The BFH bases its judgment on the fact that the individual compulsorily insured employee through “the paymentFrom the BFH's point of view (probably meaning the employer's payment), there is neither an individual advantage under membership or contribution law nor an increase in benefits or other assets. Rather, the employer’s share is “system useful“and bring advantages and disadvantages to individual employers and their workforces; he will "earned by all compulsorily insured employees.” and calculated accordingly (as already stated in the Senate judgment of June 06.06.2002, 178 - VI R 97/XNUMX).
If these principles are applied, the non-mandatory contributions to occupational pension schemes made by a Swiss employer for its employees are taxable wages. In particular, this is not a general financial contribution intended for third parties, through which the individual employee does not experience an individual advantage under membership or contribution law, nor an increase in benefits or other assets. Rather, the extra-mandatory employer savings contribution paid would be credited to the savings balance maintained for the individual employee, which would increase their individual (pension) benefits when the “old age” insured event occurs.
This is hardly comprehensible and ignores reality. Because we don't live under socialism. In Germany, too, the employer's contributions are not charitable, but have a direct influence on the number of months of contributions and the amount of the employee's future pension. This means that employees in Germany also have an individual advantage from the employer's contributions, even though the pension in Germany is financed on a pay-as-you-go basis and is not paid out on a capital basis. For the recipient of wages, however, it makes no tax difference whether the wages are paid directly by the employer or by a third party. It just depends on the context of the content. Furthermore, the pension is not related to income from employment within the meaning of Section 19 EStG or Article 15 ff. DBA Switzerland assigned.
Contrary to the BFH, the employer's share is not "system useful” and is currently not earned by all compulsorily insured employees, that would be nice. German employers complain that they have to pay the employer's contributions to social insurance from their income and at their own expense, without support from the general public.
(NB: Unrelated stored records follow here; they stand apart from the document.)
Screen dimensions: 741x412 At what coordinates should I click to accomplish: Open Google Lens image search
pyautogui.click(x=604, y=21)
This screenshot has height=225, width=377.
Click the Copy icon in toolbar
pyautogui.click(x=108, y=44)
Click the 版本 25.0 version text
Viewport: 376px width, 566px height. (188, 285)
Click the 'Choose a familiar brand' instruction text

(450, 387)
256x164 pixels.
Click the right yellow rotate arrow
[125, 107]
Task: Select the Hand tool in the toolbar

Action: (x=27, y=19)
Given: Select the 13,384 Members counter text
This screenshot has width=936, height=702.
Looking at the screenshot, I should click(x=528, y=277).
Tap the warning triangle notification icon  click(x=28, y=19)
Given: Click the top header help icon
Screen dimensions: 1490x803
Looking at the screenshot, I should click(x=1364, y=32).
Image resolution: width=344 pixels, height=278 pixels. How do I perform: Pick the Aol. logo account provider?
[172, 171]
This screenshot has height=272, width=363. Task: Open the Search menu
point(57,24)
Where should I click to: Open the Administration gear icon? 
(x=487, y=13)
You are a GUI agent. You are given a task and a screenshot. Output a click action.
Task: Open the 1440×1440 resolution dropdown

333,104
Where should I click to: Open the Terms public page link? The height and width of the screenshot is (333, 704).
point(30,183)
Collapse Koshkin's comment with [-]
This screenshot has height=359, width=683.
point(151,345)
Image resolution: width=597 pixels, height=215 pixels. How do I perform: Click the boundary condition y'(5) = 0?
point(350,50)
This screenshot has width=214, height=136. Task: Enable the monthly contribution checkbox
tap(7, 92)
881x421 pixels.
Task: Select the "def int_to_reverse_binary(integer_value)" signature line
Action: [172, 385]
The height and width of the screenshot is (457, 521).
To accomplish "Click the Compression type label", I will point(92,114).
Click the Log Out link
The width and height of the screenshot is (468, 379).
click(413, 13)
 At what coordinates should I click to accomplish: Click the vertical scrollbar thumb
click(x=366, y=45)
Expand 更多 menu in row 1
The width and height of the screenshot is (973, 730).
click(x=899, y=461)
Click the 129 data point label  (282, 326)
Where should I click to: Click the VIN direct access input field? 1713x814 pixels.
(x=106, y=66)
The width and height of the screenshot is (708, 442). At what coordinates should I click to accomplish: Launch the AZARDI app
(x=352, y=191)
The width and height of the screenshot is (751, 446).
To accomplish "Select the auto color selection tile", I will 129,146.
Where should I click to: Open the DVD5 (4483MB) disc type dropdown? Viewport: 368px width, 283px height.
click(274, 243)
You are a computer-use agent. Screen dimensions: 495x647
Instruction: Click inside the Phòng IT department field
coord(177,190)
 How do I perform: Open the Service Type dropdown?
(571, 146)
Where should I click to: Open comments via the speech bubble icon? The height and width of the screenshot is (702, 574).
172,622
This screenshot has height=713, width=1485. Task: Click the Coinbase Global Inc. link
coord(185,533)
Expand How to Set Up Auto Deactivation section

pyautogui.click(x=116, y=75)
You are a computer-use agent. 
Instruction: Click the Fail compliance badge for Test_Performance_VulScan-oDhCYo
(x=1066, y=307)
The “entity of compulsorily insured employees” certainly does not help them bear these costs and burdens. What is true in Germany is that the “Total number of compulsorily insured employees“ and the taxpayers bear the pension provision of the civil servants and thus the judges, who for their part do not (have to) participate in building up their pension provision. The tax exemption of the employer's contributions is not tied to the fact that these contributions "system useful" are. In any case, it is arguable whether the German SV system “system useful“is or perhaps even anti-system. Because the “system” is the whole thing. If large parts of the population, especially the privileged, are not involved in bearing the burden of pension provision, then at least different perspectives are allowed.
The BFH’s statement is correct that the extra-mandatory “Employer risk surcharges(What this is supposed to be again remains unclear) increase the individual claims of the individual employee in the event of “death” and “disability”. With statutory pension insurance, the number of contribution months and the amount of contributions also influence the amount of individual pension entitlements. In any case, this cannot justify a different tax treatment.
According to the BFH, the employer's future security benefits are paid if the employer makes insurance contributions for the employee in such a way that he or she has his or her own irrevocable right to insurance benefits. This is to be agreed. However, it is a different question whether the payments into the pension fund lead to an irrevocable entitlement and whether this is associated with a tax liability for the contributions.
Anyone who is going through a divorce will be able to explain to the BFH how irrevocable their claim is. Of course, pension fund balances are included in the statutory pension equalization and are therefore withdrawn in whole or in part from the previous owner. Benefits that remain tax-free during the payment phase are generally offset 1:1 against the credit from the extra-mandatory benefit. At this point we will not discuss the rules of the IPR on the general effects of marriage. Of course, the claims can be withdrawn. Anyone who dies prematurely also has nothing from their pension or from the assets.